__Problem requirements__
For each line of the listing that contains "tweet", make a copy and return it.

__Dataset excerpts__
--------------------------------------------------
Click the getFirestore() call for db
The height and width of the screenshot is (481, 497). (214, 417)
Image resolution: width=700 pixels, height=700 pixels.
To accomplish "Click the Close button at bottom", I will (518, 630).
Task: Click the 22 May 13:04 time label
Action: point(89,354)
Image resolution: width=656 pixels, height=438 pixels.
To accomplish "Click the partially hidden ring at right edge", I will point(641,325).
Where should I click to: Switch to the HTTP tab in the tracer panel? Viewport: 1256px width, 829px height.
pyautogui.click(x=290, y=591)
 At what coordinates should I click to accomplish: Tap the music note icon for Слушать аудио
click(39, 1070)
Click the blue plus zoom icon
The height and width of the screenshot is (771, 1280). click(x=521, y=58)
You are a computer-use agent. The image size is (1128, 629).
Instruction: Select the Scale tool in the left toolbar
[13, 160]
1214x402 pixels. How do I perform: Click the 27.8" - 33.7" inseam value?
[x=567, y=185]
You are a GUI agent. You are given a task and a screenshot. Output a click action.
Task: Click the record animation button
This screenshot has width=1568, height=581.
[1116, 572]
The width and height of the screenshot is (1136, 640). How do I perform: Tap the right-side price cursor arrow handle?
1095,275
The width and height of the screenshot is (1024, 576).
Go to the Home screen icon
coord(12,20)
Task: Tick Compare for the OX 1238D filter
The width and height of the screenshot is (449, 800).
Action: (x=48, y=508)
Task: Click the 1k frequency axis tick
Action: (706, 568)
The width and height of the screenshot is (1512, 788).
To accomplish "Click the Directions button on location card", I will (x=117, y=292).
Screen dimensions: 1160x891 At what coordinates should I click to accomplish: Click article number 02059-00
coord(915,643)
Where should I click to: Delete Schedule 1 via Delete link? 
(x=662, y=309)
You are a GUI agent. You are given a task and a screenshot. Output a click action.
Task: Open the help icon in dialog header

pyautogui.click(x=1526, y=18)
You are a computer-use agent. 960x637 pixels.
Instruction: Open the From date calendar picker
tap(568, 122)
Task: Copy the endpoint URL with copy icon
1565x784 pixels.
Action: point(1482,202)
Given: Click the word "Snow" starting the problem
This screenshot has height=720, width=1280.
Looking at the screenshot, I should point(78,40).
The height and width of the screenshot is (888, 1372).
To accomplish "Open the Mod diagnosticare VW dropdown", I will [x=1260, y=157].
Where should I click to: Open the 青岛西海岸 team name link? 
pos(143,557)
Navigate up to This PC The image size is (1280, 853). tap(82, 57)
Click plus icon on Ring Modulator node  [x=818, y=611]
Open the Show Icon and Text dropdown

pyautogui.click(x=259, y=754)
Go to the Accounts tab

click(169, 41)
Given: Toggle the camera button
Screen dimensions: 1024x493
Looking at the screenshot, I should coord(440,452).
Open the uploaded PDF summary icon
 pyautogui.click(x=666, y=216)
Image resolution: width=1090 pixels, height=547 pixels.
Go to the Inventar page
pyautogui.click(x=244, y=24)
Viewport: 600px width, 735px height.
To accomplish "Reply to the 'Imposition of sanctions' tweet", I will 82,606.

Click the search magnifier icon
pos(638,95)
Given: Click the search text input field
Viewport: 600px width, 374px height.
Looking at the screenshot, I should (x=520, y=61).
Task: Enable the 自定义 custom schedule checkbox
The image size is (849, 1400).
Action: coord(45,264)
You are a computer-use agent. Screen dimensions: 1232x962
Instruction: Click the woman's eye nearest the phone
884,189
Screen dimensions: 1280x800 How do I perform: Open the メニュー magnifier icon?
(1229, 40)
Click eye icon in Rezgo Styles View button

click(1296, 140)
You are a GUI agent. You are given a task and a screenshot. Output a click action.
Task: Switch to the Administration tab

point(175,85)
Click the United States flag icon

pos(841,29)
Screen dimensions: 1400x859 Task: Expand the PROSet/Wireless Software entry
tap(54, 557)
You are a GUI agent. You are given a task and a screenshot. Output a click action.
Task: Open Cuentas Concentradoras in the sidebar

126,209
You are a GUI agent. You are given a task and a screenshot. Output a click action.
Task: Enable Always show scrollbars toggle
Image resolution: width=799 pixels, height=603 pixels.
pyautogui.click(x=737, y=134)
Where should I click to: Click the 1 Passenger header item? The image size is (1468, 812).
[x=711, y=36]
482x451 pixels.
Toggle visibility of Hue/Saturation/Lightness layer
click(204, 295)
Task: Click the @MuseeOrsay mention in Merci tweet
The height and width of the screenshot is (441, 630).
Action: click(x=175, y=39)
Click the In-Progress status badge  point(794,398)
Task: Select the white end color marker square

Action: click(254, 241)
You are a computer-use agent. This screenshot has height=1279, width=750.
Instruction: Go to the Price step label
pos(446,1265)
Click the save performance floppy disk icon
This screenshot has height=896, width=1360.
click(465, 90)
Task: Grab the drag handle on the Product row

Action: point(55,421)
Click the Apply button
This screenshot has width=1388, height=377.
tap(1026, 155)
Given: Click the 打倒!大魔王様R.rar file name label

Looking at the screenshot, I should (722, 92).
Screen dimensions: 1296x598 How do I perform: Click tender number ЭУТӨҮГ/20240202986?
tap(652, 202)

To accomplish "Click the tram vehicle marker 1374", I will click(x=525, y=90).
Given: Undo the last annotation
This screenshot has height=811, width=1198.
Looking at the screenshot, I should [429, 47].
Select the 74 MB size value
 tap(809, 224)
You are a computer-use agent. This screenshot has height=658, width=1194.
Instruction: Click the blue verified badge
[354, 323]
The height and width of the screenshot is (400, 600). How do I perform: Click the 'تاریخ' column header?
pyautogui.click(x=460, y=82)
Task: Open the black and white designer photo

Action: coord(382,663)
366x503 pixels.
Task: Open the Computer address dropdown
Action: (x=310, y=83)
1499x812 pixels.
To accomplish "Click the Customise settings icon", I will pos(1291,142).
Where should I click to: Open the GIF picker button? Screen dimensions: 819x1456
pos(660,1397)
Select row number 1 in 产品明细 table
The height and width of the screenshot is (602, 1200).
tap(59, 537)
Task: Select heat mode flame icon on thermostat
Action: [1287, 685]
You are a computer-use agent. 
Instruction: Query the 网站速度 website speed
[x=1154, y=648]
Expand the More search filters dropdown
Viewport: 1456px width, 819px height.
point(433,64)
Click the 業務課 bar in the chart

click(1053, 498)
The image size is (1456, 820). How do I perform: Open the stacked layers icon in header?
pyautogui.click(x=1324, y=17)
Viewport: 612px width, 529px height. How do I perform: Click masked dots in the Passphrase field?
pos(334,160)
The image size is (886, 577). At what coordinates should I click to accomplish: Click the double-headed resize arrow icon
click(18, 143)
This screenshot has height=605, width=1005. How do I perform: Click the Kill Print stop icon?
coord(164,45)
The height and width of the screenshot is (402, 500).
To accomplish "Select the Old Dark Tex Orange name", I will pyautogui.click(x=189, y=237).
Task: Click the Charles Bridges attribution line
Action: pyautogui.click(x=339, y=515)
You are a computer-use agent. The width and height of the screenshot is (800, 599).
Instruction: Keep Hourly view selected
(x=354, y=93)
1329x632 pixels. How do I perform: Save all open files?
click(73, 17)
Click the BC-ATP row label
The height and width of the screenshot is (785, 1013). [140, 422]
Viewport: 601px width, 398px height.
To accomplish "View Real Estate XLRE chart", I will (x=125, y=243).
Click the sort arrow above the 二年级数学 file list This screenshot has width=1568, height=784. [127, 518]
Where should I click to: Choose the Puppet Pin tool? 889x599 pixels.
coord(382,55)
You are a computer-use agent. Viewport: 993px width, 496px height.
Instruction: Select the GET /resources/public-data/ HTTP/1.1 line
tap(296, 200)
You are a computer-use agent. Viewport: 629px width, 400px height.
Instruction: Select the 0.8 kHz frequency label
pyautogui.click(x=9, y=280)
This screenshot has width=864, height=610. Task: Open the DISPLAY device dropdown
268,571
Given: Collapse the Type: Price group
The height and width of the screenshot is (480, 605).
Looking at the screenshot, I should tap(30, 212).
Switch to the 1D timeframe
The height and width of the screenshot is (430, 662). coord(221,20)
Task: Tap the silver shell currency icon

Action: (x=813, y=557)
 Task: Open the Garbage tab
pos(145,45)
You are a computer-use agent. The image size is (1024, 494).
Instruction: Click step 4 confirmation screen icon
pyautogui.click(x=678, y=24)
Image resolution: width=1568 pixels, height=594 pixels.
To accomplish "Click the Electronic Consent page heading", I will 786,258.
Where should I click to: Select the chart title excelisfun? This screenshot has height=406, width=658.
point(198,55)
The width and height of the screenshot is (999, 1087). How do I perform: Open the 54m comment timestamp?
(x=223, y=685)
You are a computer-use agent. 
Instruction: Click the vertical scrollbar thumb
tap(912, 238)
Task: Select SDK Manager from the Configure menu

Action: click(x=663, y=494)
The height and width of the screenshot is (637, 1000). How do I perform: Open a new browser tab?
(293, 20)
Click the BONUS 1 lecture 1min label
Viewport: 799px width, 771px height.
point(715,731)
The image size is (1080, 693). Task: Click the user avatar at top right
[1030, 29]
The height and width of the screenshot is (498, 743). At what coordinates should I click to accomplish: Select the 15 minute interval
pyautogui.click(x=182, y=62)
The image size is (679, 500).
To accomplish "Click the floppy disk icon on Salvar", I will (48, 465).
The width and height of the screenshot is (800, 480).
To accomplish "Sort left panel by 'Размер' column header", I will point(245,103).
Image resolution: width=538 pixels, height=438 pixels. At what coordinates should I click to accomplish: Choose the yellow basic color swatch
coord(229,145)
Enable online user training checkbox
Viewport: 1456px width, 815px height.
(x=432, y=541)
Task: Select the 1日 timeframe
--------------------------------------------------
__Answer for the task__
To accomplish "Reply to the 'Imposition of sanctions' tweet", I will 82,606.
Task: Click the @MuseeOrsay mention in Merci tweet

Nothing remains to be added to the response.